NIK sugeruje, że przez lata zbyt niski podatek mogła też płacić kancelaria prezydenta.
Swoje spostrzeżenia Najwyższa Izba Kontroli zamieściła w piśmie skierowanym w połowie maja do prezydent Warszawy Hanny Gronkiewicz-Waltz. Pismo powstało po przeprowadzeniu rutynowej kontroli wykonania budżetu Kancelarii Sejmu i Kancelarii Prezydenta. W trakcie kontroli okazało się, że te obydwie instytucje mają problem z prawidłowym płaceniem podatków od nieruchomości.
"Podmioty gospodarcze prowadzące działalność gospodarczą na terenie nieruchomości będącej w trwałym zarządzie Kancelarii Sejmu, jak również kancelaria sejmu, nie odprowadziły podatku od nieruchomości za rok 2008 według stawek związanych z prowadzoną działalnością gospodarczą" - alarmuje Najwyższa Izba Kontroli w piśmie do prezydent Warszawy.
Zdaniem izby, kancelaria sejmu i podmioty gospodarcze tylko w 2008 roku dokonały uszczuplenia od podatku w wysokości niemal 50 tysięcy złotych. NIK nie informuje, od ilu lat Kancelaria nie płaci należnych podatków.

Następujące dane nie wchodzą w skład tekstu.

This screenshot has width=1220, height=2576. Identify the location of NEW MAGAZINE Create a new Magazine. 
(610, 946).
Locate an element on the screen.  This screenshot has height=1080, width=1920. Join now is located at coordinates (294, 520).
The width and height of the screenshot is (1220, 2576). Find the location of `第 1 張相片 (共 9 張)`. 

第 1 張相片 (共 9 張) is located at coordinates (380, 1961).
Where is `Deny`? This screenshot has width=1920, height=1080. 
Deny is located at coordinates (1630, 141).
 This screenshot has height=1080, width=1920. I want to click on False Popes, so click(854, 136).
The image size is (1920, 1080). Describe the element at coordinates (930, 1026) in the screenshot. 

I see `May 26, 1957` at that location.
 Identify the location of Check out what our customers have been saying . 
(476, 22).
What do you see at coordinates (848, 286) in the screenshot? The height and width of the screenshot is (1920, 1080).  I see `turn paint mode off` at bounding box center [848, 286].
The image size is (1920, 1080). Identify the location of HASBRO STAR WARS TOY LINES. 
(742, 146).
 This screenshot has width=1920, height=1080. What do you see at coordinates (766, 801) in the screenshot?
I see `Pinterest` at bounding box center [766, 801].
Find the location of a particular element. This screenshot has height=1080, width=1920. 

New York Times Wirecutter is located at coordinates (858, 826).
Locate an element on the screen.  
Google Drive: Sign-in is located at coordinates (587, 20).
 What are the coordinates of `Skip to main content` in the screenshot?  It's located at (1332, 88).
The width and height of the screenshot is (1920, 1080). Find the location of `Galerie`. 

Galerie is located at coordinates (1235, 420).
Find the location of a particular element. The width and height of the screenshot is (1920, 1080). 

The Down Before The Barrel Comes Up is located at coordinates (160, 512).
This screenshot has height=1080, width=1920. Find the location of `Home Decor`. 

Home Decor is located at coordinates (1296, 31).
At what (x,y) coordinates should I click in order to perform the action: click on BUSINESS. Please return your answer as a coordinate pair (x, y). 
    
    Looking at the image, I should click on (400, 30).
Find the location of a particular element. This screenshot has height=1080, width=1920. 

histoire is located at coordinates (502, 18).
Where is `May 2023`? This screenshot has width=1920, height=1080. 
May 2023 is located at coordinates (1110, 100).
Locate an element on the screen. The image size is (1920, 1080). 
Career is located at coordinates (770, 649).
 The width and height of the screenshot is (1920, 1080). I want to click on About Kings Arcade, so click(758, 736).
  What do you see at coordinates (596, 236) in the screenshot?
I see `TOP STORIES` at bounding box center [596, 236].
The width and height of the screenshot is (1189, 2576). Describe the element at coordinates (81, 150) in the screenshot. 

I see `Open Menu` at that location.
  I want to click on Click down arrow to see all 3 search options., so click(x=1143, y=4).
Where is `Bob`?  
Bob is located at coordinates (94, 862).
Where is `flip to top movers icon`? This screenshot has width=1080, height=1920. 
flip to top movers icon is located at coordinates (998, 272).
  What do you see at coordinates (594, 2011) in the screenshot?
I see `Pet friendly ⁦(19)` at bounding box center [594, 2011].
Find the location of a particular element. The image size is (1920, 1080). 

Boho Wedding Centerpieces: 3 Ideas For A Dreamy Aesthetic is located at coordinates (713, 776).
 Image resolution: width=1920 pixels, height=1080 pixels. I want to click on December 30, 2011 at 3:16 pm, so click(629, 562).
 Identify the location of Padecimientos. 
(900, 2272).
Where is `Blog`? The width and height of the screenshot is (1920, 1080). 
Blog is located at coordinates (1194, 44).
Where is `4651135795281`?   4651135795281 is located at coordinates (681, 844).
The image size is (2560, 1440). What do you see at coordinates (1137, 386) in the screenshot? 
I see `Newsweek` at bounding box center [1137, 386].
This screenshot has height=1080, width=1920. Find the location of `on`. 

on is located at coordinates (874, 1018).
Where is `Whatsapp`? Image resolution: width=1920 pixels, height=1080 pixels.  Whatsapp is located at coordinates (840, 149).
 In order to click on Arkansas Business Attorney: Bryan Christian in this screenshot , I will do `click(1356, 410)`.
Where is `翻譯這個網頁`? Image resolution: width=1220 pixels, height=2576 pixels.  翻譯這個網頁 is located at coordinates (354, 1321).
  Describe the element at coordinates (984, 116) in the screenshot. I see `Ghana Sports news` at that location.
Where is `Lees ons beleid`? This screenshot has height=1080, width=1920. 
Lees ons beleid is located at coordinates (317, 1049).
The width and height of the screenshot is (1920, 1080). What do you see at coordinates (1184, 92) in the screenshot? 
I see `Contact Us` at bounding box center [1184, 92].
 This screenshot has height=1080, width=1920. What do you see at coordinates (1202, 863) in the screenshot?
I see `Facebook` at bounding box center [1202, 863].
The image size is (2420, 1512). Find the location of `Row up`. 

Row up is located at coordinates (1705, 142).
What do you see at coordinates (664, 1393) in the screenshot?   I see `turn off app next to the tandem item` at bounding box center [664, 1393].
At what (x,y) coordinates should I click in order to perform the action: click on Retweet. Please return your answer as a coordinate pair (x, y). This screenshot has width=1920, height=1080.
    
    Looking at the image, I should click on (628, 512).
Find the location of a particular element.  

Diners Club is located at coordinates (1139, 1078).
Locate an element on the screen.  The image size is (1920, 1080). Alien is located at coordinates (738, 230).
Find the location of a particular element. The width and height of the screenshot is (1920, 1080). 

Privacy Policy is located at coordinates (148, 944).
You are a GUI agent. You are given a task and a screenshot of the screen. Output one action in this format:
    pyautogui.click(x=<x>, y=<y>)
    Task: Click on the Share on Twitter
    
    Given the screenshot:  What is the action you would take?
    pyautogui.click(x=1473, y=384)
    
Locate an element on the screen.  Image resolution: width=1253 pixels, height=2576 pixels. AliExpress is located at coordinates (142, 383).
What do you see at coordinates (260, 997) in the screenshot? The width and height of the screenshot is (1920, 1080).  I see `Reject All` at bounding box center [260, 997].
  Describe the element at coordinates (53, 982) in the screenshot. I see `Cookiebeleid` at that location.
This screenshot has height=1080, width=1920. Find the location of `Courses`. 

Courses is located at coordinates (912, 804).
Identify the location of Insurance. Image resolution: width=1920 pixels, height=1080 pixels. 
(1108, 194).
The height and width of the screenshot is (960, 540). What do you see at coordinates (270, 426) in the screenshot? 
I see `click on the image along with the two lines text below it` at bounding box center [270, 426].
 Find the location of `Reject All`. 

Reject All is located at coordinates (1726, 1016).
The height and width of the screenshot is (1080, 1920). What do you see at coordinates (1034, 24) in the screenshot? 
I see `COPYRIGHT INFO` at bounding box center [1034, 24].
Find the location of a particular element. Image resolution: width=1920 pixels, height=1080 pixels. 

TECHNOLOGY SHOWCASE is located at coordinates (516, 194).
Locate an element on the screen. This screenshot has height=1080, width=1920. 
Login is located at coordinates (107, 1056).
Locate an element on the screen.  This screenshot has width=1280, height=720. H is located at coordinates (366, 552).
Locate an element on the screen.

O jakich podmiotach gospodarczych funkcjonujących na ternie Sejmu mowa? W kopii pisma, do którego dotarł portal tvp.info, wykreślono nazwy tych instytucji. Wiadomo jednak, że mieszczą się one m.in. w budynku hotelu sejmowego. Są tam sklepiki, restauracje, punkty usługowe i przedstawiciele przewoźników.
W tym samym piśmie NIK nie pozostawia suchej nitki na kancelarii prezydenta. Kontrolerzy przypominają, że w 2007 roku przeprowadzono weryfikację podstaw obliczenia podatku od nieruchomości będących z zarządzie kancelarii prezydenta. W związku z tym podatek od nieruchomości podwyższono o 80 tysięcy złotych.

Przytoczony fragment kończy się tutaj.